メディアと伝達技術の発展を横軸に、その時代における権力が、いかにメディアを操ってきたのか、いかに世論を操作しようとしてきたのかがわかる労作である。日本は政府と軍部が徹底的にメディアを規制、弾圧したのに対して、欧米はメディアが作り出す世論を操作しようとしてきた様子がわかる。特に米国は、合衆国憲法修正第1条の「表現の自由」を守りながらも、徹底的にメディアコントロールを行って、戦争や政局を有利な方向に持って行こうとしてきた歴史がわかる。
日本は戦前は、メディア自体を軽視して、小村寿太郎がマスコミ対応を誤って、米国世論がロシア側についてしまった経緯なども記されていて興味深い。
ただ、2点ほど不満がある。

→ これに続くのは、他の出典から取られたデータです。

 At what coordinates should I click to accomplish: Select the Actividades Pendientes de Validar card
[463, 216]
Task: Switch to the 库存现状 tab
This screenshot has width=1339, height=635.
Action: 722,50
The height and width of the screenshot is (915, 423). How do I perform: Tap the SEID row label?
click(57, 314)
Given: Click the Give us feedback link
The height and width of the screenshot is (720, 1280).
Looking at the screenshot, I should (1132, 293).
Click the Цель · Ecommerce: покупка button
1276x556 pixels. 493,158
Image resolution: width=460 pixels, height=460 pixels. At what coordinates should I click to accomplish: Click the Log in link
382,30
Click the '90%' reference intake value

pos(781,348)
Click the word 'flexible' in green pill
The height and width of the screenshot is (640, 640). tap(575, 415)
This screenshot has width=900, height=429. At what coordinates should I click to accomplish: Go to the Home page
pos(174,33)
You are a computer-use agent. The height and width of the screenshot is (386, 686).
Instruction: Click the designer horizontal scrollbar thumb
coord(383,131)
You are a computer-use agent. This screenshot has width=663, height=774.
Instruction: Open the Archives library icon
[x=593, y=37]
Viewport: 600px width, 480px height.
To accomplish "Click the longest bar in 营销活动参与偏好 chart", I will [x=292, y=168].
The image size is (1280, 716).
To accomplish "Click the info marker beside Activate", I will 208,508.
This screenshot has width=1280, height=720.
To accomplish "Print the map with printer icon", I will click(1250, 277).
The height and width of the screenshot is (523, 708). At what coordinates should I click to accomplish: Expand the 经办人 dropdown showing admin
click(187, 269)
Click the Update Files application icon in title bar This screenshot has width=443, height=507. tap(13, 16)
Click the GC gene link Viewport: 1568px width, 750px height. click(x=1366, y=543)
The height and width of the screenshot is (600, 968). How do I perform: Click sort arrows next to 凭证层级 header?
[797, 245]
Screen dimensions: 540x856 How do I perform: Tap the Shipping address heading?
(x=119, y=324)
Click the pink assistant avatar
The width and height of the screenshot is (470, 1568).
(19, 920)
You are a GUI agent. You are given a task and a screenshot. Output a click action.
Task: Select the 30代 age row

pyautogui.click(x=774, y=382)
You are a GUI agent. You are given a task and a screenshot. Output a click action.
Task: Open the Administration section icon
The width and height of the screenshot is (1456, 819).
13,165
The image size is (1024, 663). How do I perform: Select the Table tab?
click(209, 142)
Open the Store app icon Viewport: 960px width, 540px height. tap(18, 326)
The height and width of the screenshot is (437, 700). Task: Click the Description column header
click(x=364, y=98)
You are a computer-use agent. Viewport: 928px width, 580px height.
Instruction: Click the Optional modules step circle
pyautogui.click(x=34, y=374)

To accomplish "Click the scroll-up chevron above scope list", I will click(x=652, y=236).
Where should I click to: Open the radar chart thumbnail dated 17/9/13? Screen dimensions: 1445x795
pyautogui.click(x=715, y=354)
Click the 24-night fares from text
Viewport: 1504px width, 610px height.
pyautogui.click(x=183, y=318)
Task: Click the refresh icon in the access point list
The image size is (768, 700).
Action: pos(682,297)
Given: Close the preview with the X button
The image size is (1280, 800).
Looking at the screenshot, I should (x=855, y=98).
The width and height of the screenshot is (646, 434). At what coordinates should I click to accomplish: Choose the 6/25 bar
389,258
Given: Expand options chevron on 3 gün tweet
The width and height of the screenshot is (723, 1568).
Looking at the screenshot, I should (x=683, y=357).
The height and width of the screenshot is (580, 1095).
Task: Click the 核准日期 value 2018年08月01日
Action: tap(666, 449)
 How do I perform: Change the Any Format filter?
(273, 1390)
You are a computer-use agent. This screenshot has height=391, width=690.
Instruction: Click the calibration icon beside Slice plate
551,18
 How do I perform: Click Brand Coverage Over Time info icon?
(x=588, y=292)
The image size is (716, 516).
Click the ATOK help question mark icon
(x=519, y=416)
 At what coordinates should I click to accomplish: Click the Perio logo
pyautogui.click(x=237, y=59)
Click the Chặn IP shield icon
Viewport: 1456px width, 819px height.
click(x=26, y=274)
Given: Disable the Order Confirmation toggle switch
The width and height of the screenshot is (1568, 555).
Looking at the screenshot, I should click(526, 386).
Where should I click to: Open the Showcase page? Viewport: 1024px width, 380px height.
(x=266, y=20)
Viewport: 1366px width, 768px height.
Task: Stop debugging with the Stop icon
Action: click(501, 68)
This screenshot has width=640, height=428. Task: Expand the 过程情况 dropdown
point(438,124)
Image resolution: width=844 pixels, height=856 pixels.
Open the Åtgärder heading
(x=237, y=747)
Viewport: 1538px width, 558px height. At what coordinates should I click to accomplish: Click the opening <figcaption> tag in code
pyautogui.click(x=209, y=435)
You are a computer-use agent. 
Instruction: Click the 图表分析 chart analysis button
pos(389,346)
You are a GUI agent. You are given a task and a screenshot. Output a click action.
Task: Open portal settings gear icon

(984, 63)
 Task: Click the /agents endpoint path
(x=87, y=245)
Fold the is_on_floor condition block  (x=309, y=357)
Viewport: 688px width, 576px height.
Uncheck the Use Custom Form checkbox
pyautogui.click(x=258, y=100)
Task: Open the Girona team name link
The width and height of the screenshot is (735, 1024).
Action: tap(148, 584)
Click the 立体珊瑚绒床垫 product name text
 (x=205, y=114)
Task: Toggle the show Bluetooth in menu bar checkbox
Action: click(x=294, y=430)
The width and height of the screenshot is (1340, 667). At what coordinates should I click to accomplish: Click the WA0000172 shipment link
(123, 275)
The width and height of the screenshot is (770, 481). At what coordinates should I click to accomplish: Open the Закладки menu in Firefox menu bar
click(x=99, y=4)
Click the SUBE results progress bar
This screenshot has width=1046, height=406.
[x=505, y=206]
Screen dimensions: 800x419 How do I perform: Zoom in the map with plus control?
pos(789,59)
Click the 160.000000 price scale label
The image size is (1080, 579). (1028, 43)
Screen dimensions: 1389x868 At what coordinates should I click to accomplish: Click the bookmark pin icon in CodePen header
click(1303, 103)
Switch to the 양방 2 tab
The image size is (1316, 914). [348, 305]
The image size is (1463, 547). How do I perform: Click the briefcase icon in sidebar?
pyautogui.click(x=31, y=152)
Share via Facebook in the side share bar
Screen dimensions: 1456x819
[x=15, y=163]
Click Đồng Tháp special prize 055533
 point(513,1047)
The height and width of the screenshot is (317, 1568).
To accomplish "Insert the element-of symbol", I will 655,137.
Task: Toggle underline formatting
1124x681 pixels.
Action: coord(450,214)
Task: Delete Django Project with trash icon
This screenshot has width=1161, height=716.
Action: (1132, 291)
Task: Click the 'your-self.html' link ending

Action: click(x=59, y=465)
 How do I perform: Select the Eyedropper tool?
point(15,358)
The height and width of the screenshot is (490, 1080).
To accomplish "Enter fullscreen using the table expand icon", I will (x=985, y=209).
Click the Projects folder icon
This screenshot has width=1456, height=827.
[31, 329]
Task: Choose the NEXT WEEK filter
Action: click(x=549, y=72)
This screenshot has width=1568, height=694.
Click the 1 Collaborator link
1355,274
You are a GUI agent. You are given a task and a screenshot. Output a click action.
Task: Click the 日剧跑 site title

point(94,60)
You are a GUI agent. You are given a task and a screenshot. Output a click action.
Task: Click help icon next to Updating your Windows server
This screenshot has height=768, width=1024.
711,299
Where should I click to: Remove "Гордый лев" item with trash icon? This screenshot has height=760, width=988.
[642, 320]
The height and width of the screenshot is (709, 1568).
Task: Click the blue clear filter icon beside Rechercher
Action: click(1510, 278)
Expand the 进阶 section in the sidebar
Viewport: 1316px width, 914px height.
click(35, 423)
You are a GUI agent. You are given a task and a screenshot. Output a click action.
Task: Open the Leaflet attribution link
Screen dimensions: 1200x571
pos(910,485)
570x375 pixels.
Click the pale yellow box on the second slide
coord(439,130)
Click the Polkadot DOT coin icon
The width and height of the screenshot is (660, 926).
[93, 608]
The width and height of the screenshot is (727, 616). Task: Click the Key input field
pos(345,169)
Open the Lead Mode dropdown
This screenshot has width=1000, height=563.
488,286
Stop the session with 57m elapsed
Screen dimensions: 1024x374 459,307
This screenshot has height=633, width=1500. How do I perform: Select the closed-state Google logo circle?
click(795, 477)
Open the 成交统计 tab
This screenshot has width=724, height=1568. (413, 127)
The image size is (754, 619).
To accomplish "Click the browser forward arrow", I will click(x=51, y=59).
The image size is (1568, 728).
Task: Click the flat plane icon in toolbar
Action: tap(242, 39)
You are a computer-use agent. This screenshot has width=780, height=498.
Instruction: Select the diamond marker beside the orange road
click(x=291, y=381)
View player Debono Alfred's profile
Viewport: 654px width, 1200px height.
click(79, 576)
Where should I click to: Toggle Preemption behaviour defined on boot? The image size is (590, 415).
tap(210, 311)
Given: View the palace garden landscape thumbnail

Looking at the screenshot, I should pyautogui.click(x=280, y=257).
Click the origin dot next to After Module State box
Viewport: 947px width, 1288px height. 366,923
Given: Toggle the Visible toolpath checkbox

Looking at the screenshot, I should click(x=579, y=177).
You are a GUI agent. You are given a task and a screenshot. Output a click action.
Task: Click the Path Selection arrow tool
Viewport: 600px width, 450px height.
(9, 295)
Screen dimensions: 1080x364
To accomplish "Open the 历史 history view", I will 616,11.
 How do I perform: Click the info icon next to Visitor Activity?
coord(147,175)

それは、現代においては、新聞は冷静なメディアで、テレビは煽られやすいメディアであるとする視点。メディアの特性から、そうであることは否めないが、新聞が煽って来た時代があること、テレビ局スタッフは新聞を参考にしていることも忘れてはならない。
さらに2次資料、3次資料のレビューの解釈がほとんどで、歴史学的な新しい発見がないこと。どちらかというと、文献的な概観である。
だからと言って否定するものではない。メディア史、ジャーナリズム史、メディアリテラシーを学ぶものにとっては、良書であることは間違いない。